Do you want dockerized Jenkins which includes the configuration for build slaves also as Docker containers? So that you can run this image using docker command, then bang, everything is ready to run your Jenkins job on docker slave. Now let's make this happen.
Install Jenkins as docker container
Go to jenkins website (https://jenkins.io/doc/book/getting-started/installing/) and find "Docker" section, before executing the command docker run -d -p 49001:8080 -v $PWD/jenkins:/var/jenkins_home -t jenkins/jenkins
, we need to let "jenkins" be the owner of the jenkins directory on host using its UUID:
sudo chown -R 1000:1000 /opt/jenkins_home
Otherwise, you will find the jenkins docker container cannot be started, just exit after the container created, that's because the jenkins container user by default is "jenkins",
Now you can access Jenkins from your browser, for example: http://[your Jenkins ip]:49001/, create job and build your project from your Jenkins master container
Setup Build Slave as docker container
Although you can add VM as build slave in Jenkins, it's more flexible and convenient to make build slave as docker container, because you don't need to maintain each slave VM, you can just give Jenkins a slave host's IP and slave's docker image template, then Jenkins can create slave as docker container on that host. Jenkins make this happen by a plugin called DockerPlugin.
Let's see how to install and configure this plugin.
Install the plugin
Navigate to the Manage Jenkins > Manage Plugins page in the web UI. Find DockerPlugin and install it. See https://jenkins.io/doc/book/managing/plugins/ for reference.
Plugin Configuration
Create your slave image.
Step 1: Find steps in official site https://wiki.jenkins.io/display/JENKINS/Docker+Plugin, see the section "Creating a docker image", commands include:
docker pull ubuntu
docker run -i -t ubuntu /bin/bash
apt-get update
apt-get install openssh-server
mkdir /var/run/sshd
apt-get install openjdk-6-jdk
adduser jenkins
/usr/sbin/sshd
exit
However, the steps are insufficient if your build slave needs to build your project's docker image, create docker container and build your project because you can not run docker command in the ubuntu container after these steps. The aim is not docker-in-docker, i.e., docker container running in another docker container, which is another more complicated case. We just need to install the docker binary in docker container and mount the docker socket (by volume "/var/run/docker.sock") so as docker command can be executed in the container. So add the below steps
- To let docker daemon can be found in docker container, install docker binary inside the ubuntu container (mount docker socket step will leave to DockerPlugin because DockerPlugin will create slave container automatically when running a job):
curl -fsSL https://get.docker.com/ | sh
- Add Jenkins user in docker group in the ubuntu container so as DockerPlugin can access docker binary to execute docker command by "jenkins" user: user mod -a -G docker jenkins.
- Commit the ubuntu container as docker image, for example, make the image name as jenkins-slave:
docker commit [container ID] jenkins-slave
Step 2: On docker host, to expose docker's TCP port so DockerPlugin can access docker host and create build slave container, edit /etc/default/docker to modify the value of DOCKER_OPTS as (note that 4243 is the default TCP port for docker):
DOCKER_OPTS='-H tcp://0.0.0.0:4243 -H unix:///var/run/docker.sock’.
3. Now we can return back to Jenkins Web UI and configure Jenkins: Manage Jenkins > Configure system > Cloud > docker:
- Input docker URL: tcp://[your host ip]:4243
If click "Test Connection", you can see docker API version shown on UI.

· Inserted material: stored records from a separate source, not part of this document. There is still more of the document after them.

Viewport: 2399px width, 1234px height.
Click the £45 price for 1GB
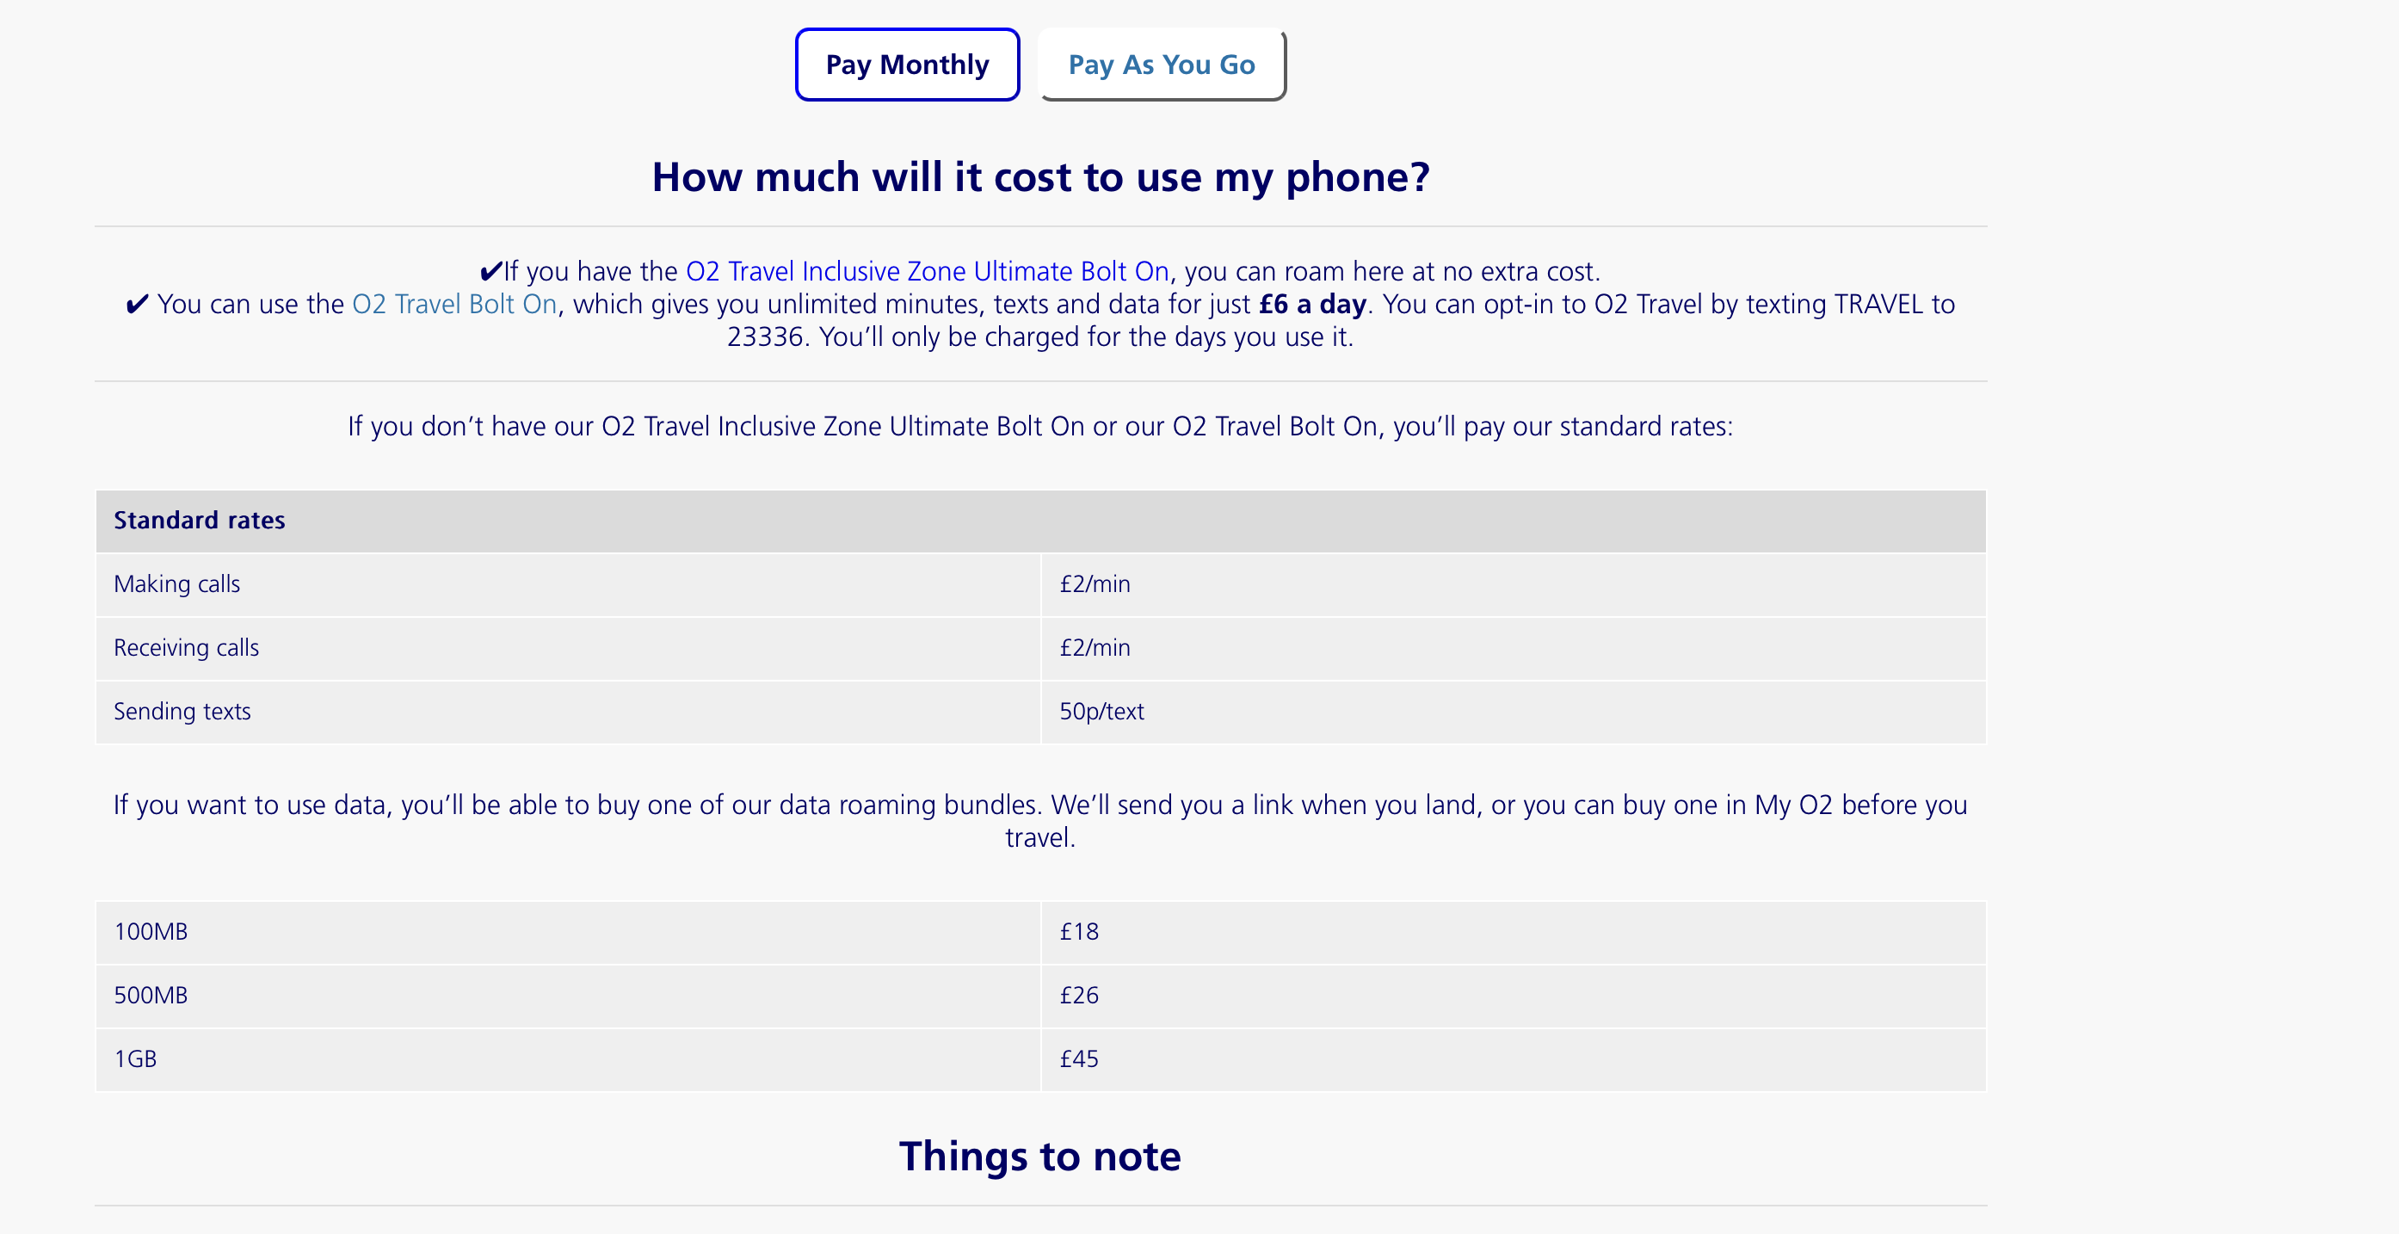click(1078, 1058)
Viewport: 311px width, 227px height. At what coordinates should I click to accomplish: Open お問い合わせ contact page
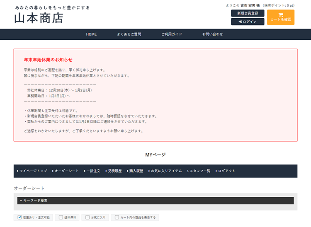click(212, 34)
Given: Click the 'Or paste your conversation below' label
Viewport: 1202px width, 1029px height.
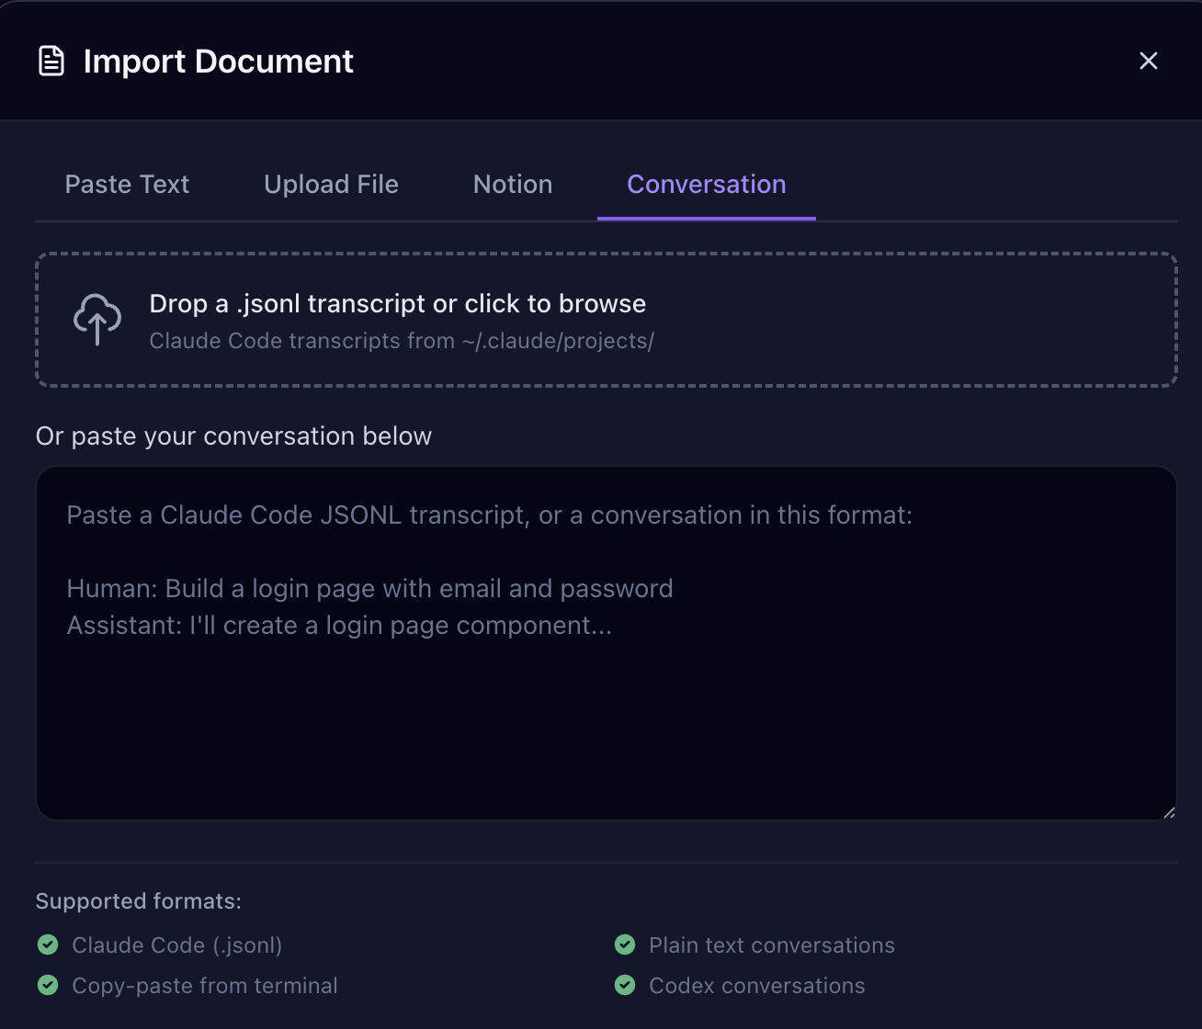Looking at the screenshot, I should coord(233,435).
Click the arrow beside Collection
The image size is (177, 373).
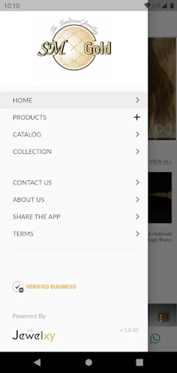click(x=138, y=152)
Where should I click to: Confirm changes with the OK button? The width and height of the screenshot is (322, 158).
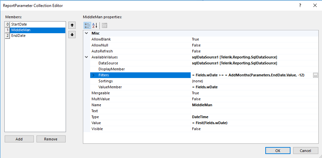pyautogui.click(x=278, y=150)
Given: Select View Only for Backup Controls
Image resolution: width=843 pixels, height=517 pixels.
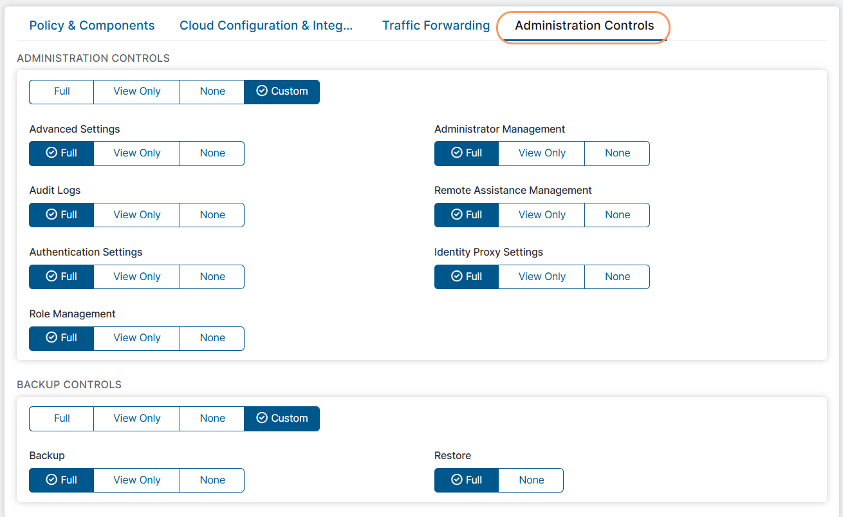Looking at the screenshot, I should coord(136,418).
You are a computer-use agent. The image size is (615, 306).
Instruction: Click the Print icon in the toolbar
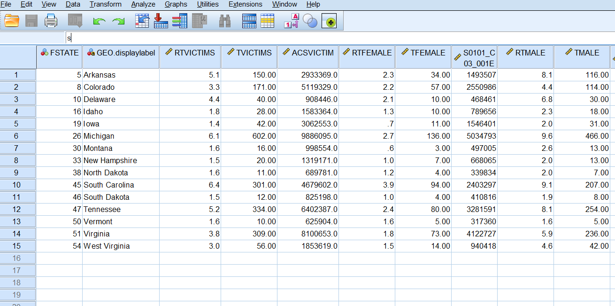(51, 21)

- In “Docker Template” section, click “Container settings”, input Volumes:
/var/run/docker.sock:/var/run/docker.sock
/home/jenkins/workspace
The volumes are volume mappings that DockerPlugin will use to create slave containers. The first volume mapping mounts docker socket into the container to enable docker command can be listened by docker daemon on the host, the second line let Jenkins find her workspace to execute the job.

- DockerPlugin by default will destroy build slave container after each build, you can save your slave container for debugging purpose or deploy purpose. On “Container settings”, from “Availability” label, click “Experimental options”, choose “Experimental: Keep this agent online as much as possible”.

Now the docker slave configuration is complete. The whole configuration can be saved by committing the Jenkins image. To verify, you can create a job to run. Your Job configuration can be as below screenshots if you want a pipeline job in order to build from a repository (note your repository should contain a Jenkinsfile).


When the job is running, you can see the created slave containers from "Build Executor Status", docker-xxx is a slave container's name. After the job finished building, the container status will
be "Idle", if you destroy the container on your slave host manually, the status will be "offline".